§ Information shown:

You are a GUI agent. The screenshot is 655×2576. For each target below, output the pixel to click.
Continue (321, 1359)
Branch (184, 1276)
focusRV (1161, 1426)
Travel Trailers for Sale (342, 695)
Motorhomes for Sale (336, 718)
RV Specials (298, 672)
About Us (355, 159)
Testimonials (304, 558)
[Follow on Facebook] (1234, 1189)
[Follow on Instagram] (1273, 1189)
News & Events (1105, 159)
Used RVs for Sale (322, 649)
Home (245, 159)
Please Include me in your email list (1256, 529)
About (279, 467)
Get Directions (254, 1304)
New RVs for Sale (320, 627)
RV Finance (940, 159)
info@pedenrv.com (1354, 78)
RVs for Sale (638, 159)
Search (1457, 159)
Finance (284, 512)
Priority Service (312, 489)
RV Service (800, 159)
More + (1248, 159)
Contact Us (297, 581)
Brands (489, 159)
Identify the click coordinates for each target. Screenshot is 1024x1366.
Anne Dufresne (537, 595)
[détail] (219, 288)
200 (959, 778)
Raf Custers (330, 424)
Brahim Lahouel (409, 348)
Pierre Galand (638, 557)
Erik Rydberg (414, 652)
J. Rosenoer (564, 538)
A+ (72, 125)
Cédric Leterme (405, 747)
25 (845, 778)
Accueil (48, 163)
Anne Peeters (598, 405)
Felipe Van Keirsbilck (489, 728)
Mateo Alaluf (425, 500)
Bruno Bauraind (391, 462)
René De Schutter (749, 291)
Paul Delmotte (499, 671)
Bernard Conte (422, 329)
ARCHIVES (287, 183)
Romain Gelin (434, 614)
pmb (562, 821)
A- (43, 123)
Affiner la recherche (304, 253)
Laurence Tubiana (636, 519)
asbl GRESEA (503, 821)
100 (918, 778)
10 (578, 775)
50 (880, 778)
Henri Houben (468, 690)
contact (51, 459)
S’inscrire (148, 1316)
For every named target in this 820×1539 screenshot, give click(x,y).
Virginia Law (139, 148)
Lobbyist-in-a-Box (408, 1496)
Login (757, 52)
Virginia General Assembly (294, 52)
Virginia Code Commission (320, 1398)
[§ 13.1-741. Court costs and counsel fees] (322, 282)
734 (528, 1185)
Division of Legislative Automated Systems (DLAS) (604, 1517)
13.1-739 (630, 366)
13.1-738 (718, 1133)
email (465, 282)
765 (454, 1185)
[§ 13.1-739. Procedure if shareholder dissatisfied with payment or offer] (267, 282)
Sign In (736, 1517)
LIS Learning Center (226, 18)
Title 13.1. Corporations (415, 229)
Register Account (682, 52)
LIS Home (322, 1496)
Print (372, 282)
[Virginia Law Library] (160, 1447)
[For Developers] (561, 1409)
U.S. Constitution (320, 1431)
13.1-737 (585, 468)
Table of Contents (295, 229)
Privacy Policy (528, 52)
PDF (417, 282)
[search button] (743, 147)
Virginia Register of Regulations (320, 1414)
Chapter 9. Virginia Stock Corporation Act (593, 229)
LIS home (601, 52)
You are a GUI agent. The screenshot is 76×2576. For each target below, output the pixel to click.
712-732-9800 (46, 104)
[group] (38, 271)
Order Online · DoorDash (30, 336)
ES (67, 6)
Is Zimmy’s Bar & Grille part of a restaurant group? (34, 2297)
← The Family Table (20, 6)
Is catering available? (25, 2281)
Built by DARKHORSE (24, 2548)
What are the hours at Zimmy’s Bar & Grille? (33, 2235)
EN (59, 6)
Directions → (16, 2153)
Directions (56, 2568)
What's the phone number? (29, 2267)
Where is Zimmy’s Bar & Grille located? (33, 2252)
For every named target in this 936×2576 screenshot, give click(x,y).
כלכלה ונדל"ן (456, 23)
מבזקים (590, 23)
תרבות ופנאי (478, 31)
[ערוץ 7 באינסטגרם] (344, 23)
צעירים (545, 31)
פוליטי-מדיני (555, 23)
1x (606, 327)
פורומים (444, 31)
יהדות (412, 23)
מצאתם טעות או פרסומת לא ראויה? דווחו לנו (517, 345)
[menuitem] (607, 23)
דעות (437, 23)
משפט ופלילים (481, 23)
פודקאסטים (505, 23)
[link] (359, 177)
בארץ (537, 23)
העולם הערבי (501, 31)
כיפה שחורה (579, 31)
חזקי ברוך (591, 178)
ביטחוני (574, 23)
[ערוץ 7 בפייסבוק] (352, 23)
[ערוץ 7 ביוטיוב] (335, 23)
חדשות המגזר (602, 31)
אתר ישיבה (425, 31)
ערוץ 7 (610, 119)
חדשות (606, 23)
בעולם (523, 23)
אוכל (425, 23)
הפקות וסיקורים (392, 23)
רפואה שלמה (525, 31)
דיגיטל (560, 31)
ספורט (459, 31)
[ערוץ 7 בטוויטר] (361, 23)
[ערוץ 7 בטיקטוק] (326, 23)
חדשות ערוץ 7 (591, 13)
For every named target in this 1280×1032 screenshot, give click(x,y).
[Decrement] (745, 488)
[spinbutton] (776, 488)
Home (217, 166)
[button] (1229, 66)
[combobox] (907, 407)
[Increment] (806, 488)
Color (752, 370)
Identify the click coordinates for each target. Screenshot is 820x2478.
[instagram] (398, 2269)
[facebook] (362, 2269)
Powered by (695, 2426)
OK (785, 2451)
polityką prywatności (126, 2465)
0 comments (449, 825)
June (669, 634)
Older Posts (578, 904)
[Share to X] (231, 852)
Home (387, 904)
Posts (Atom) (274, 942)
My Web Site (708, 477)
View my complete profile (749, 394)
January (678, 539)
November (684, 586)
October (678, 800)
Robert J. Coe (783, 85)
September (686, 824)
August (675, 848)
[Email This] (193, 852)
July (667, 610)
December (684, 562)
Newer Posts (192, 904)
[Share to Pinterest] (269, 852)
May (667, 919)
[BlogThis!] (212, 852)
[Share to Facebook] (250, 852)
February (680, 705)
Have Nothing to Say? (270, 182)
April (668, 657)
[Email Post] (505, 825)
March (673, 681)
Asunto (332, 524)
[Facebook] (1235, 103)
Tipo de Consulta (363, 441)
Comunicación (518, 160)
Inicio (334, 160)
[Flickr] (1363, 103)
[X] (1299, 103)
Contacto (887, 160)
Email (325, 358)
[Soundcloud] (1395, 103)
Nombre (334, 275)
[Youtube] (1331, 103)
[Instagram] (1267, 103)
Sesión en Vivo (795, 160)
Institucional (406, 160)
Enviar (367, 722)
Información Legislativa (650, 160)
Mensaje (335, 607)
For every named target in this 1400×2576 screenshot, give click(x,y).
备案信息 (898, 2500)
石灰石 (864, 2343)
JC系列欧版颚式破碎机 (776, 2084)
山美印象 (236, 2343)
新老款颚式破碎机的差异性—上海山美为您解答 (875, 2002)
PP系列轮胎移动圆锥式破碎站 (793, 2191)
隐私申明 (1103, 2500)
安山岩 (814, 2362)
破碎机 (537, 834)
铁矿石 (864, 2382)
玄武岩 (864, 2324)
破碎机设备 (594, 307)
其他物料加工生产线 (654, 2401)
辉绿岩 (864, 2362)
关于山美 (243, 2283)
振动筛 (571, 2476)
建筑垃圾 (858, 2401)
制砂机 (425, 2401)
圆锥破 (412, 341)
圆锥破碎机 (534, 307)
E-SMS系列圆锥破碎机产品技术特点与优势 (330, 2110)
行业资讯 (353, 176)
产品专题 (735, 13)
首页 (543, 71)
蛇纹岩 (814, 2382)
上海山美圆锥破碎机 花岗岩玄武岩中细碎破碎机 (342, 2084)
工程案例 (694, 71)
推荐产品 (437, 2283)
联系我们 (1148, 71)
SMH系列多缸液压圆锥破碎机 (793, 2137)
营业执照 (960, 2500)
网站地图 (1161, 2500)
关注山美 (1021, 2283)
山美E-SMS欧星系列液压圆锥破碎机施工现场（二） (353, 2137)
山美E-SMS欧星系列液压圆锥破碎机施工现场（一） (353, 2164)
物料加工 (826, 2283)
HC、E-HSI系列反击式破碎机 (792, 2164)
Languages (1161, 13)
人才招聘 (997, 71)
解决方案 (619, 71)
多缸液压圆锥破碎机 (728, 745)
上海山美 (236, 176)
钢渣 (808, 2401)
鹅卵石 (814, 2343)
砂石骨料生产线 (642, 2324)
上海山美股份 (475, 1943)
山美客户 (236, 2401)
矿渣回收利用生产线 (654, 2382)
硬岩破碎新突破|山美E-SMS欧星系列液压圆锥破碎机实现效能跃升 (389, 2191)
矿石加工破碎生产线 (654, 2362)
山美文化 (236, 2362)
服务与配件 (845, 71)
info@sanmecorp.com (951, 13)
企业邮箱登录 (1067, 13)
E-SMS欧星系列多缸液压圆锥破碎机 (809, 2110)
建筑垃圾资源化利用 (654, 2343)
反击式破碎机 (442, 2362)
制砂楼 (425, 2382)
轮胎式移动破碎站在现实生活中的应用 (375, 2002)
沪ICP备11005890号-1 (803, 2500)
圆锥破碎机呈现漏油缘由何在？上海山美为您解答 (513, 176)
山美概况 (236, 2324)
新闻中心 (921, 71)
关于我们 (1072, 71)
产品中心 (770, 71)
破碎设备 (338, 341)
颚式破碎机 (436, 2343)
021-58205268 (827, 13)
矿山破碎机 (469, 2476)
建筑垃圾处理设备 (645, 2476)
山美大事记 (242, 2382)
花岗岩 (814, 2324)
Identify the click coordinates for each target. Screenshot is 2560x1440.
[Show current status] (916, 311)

§ What you should do: Take every line in the preceding listing that contains "Virginia" and copy it.

§ Result for this task:
Virginia Law (139, 148)
Virginia General Assembly (294, 52)
Virginia Code Commission (320, 1398)
[Virginia Law Library] (160, 1447)
Virginia Register of Regulations (320, 1414)
Chapter 9. Virginia Stock Corporation Act (593, 229)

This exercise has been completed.